Nike dumps Wieden for Digital Marketing

The Wall Street Journal reported today that Nike is dumping (registration required) their main Ad firm Weiden + Kennedy to search for a firm with more digital savvy. This is a great article and further evidence of the shift in reaching customers digitally, and more importantly in a two way conversation.

Here are a couple of very interesting quotes from the article:

Industry executives say the move was a wake-up call to Madison Avenue. The message is clear: No matter how talented an agency’s creative team or how well the client’s management likes the firm’s executives, the agency is of limited value unless it embraces digital media.

It’s surprising to me that the need to embrace digital media is new news for those that serve advertisers. The issue is the problem is about more than just embracing digital … it’s about embracing a new marketing paradigm – marketing as conversation rather than the traditional marketing as one-way messaging.

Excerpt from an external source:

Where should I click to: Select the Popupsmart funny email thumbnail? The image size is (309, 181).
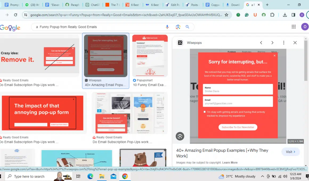150,56
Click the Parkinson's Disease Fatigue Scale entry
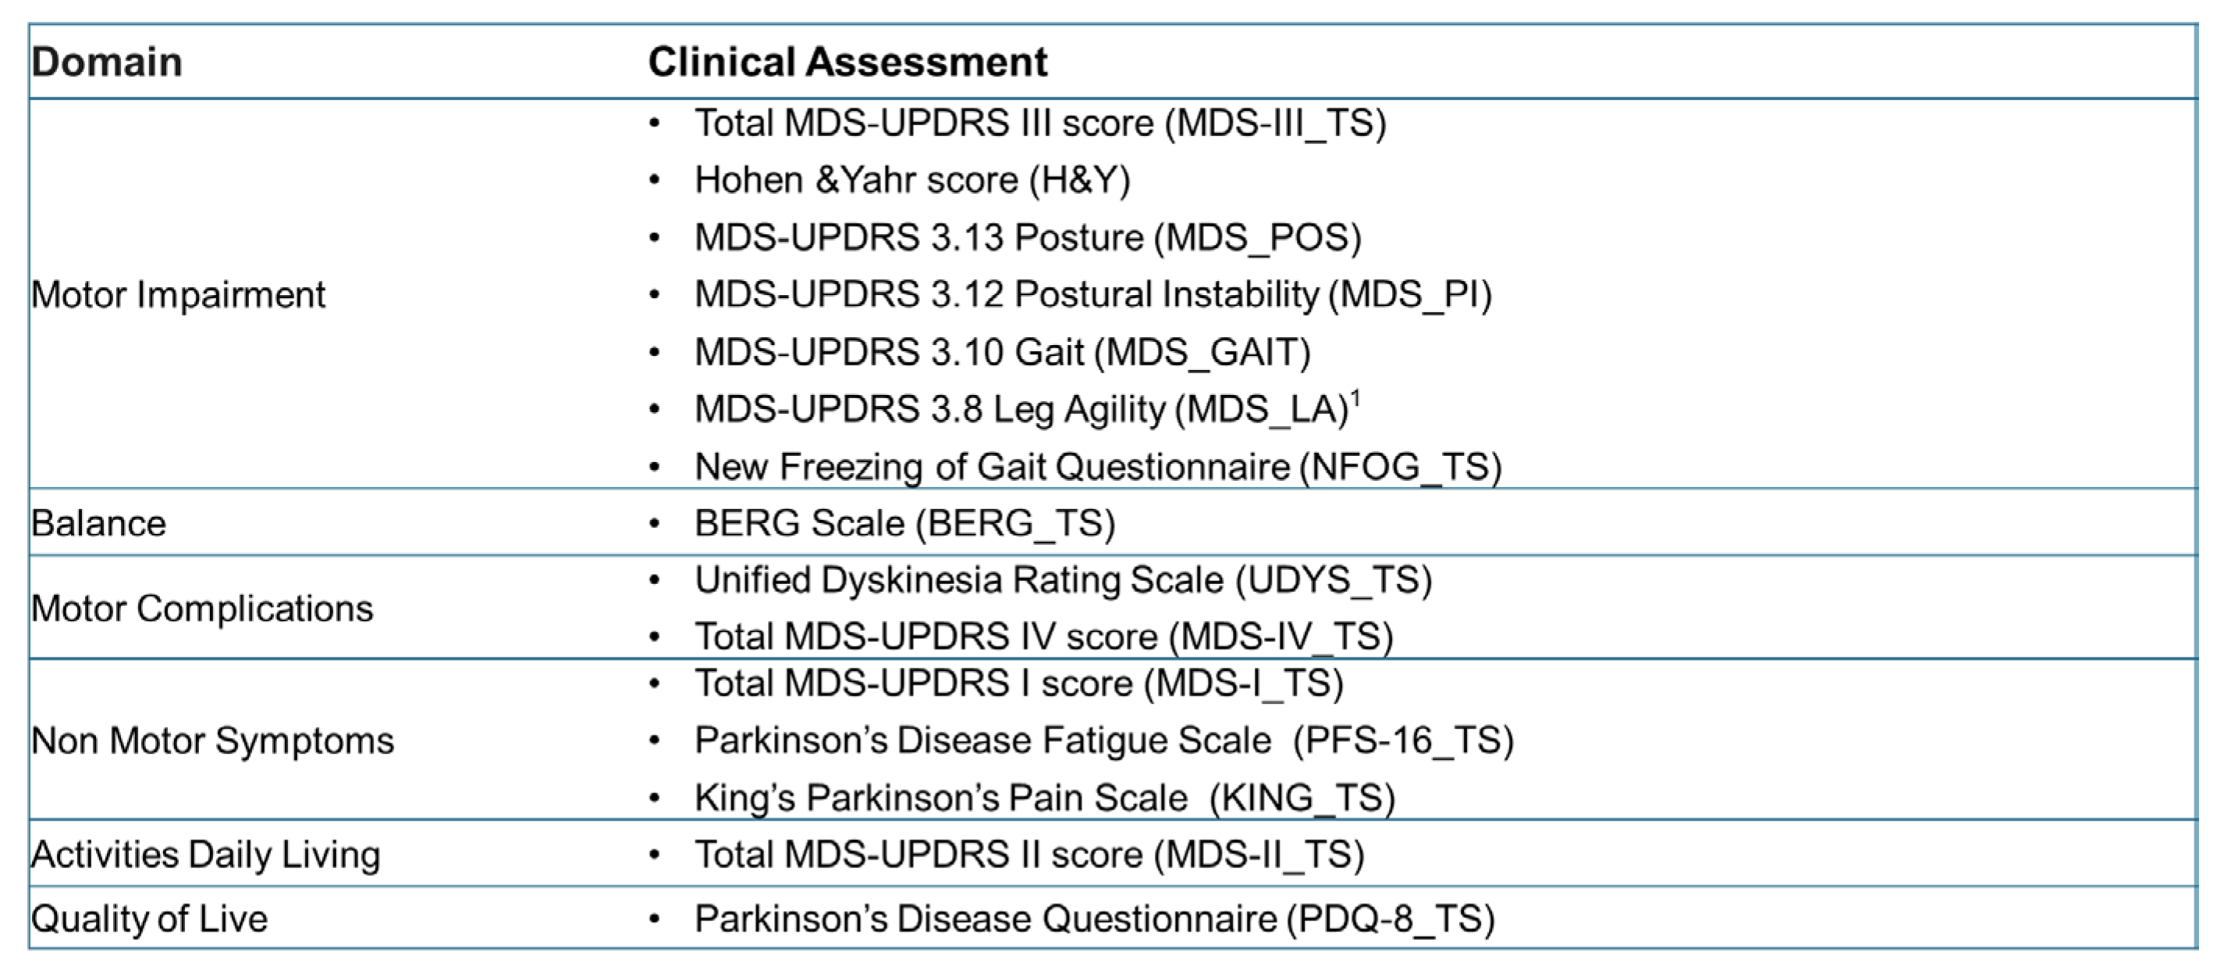 [1103, 741]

“The thing is all these things look good on paper but so did communism,” says Matt Freeman, chief executive officer of Tribal DDB, the digital arm of Omnicom Group’s DDB Worldwide. “At the end of the day it’s all about who is in charge. … Traditional ad people are in favor of integration as long as they are in control. It still comes down to who reports to who and egos.”

Communism? I think the quote can be taken out of context, so I’m not going to go there. However the point on who holds the power in these agencies is poignant … a word to the ad agency industry (if they desire to keep their clients’ business in the shift to digital): read Clay Christenson’s book The Innovator’s Dilemma.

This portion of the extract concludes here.